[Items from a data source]
————

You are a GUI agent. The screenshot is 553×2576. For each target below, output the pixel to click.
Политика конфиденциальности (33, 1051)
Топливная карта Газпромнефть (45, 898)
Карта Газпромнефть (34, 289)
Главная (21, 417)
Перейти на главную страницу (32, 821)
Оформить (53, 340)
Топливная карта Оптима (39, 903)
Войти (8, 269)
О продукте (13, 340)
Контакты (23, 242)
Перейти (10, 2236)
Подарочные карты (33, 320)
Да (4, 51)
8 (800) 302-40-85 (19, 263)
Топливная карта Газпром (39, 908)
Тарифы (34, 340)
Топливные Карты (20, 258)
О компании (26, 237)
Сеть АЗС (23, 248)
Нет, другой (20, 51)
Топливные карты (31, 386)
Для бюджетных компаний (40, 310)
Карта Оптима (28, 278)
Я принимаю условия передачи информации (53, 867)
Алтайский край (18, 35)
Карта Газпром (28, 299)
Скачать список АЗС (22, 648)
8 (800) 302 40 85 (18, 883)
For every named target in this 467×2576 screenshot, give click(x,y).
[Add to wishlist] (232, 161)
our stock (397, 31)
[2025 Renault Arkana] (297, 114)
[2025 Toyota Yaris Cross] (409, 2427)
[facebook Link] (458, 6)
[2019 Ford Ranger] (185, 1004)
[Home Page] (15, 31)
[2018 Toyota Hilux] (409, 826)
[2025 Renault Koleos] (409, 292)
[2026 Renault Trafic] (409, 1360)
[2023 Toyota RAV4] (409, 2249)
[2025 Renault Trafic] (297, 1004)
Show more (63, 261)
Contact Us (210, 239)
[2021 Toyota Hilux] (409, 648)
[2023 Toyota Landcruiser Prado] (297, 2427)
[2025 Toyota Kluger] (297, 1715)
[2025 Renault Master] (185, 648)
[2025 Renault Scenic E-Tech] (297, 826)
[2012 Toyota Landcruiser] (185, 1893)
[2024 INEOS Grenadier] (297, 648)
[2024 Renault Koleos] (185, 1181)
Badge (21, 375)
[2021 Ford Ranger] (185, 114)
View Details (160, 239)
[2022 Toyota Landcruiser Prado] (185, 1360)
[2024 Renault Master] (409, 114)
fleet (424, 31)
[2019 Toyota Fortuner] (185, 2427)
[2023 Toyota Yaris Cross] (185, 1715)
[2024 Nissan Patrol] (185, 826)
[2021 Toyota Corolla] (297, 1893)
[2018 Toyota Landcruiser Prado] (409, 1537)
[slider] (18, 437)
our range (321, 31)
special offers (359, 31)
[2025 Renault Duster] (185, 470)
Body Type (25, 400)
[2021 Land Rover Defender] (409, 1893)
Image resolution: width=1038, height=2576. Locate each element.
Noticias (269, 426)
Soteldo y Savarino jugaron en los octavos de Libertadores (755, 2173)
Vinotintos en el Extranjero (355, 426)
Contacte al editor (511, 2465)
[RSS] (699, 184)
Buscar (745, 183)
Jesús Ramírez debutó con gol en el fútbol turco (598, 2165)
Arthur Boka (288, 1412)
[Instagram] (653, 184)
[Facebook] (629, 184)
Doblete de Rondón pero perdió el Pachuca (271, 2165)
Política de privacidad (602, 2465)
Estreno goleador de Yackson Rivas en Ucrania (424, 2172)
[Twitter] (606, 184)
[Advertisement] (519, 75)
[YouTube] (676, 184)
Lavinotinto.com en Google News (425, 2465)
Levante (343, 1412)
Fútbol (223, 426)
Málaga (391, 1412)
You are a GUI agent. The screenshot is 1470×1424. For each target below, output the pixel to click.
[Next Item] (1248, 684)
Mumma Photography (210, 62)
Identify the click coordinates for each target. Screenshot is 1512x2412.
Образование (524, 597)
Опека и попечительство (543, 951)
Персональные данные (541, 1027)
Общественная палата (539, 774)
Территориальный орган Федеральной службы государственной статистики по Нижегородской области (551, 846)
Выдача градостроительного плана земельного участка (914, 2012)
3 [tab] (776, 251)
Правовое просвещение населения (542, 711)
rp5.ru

————

» **Your objective**
Copy down the complete data exactly as supplied.

» **Output below**
You are a GUI agent. The screenshot is 553×2576. For each target below, output the pixel to click.
Политика конфиденциальности (33, 1051)
Топливная карта Газпромнефть (45, 898)
Карта Газпромнефть (34, 289)
Главная (21, 417)
Перейти на главную страницу (32, 821)
Оформить (53, 340)
Топливная карта Оптима (39, 903)
Войти (8, 269)
О продукте (13, 340)
Контакты (23, 242)
Перейти (10, 2236)
Подарочные карты (33, 320)
Да (4, 51)
8 (800) 302-40-85 (19, 263)
Топливная карта Газпром (39, 908)
Тарифы (34, 340)
Топливные Карты (20, 258)
О компании (26, 237)
Сеть АЗС (23, 248)
Нет, другой (20, 51)
Топливные карты (31, 386)
Для бюджетных компаний (40, 310)
Карта Оптима (28, 278)
Я принимаю условия передачи информации (53, 867)
Алтайский край (18, 35)
Карта Газпром (28, 299)
Скачать список АЗС (22, 648)
8 (800) 302 40 85 (18, 883)
For every named target in this 467×2576 screenshot, give click(x,y).
[Add to wishlist] (232, 161)
our stock (397, 31)
[2025 Renault Arkana] (297, 114)
[2025 Toyota Yaris Cross] (409, 2427)
[facebook Link] (458, 6)
[2019 Ford Ranger] (185, 1004)
[Home Page] (15, 31)
[2018 Toyota Hilux] (409, 826)
[2025 Renault Koleos] (409, 292)
[2026 Renault Trafic] (409, 1360)
[2023 Toyota RAV4] (409, 2249)
[2025 Renault Trafic] (297, 1004)
Show more (63, 261)
Contact Us (210, 239)
[2021 Toyota Hilux] (409, 648)
[2023 Toyota Landcruiser Prado] (297, 2427)
[2025 Toyota Kluger] (297, 1715)
[2025 Renault Master] (185, 648)
[2025 Renault Scenic E-Tech] (297, 826)
[2012 Toyota Landcruiser] (185, 1893)
[2024 INEOS Grenadier] (297, 648)
[2024 Renault Koleos] (185, 1181)
Badge (21, 375)
[2021 Ford Ranger] (185, 114)
View Details (160, 239)
[2022 Toyota Landcruiser Prado] (185, 1360)
[2024 Renault Master] (409, 114)
fleet (424, 31)
[2019 Toyota Fortuner] (185, 2427)
[2023 Toyota Yaris Cross] (185, 1715)
[2024 Nissan Patrol] (185, 826)
[2021 Toyota Corolla] (297, 1893)
[2018 Toyota Landcruiser Prado] (409, 1537)
[slider] (18, 437)
our range (321, 31)
special offers (359, 31)
[2025 Renault Duster] (185, 470)
Body Type (25, 400)
[2021 Land Rover Defender] (409, 1893)
Image resolution: width=1038, height=2576. Locate each element.
Noticias (269, 426)
Soteldo y Savarino jugaron en los octavos de Libertadores (755, 2173)
Vinotintos en el Extranjero (355, 426)
Contacte al editor (511, 2465)
[RSS] (699, 184)
Buscar (745, 183)
Jesús Ramírez debutó con gol en el fútbol turco (598, 2165)
Arthur Boka (288, 1412)
[Instagram] (653, 184)
[Facebook] (629, 184)
Doblete de Rondón pero perdió el Pachuca (271, 2165)
Política de privacidad (602, 2465)
Estreno goleador de Yackson Rivas en Ucrania (424, 2172)
[Twitter] (606, 184)
[Advertisement] (519, 75)
[YouTube] (676, 184)
Lavinotinto.com en Google News (425, 2465)
Levante (343, 1412)
Fútbol (223, 426)
Málaga (391, 1412)
You are a GUI agent. The screenshot is 1470×1424. For each target below, output the pixel to click.
[Next Item] (1248, 684)
Mumma Photography (210, 62)
Identify the click coordinates for each target. Screenshot is 1512x2412.
Образование (524, 597)
Опека и попечительство (543, 951)
Персональные данные (541, 1027)
Общественная палата (539, 774)
Территориальный орган Федеральной службы государственной статистики по Нижегородской области (551, 846)
Выдача градостроительного плана земельного участка (914, 2012)
3 [tab] (776, 251)
Правовое просвещение населения (542, 711)
rp5.ru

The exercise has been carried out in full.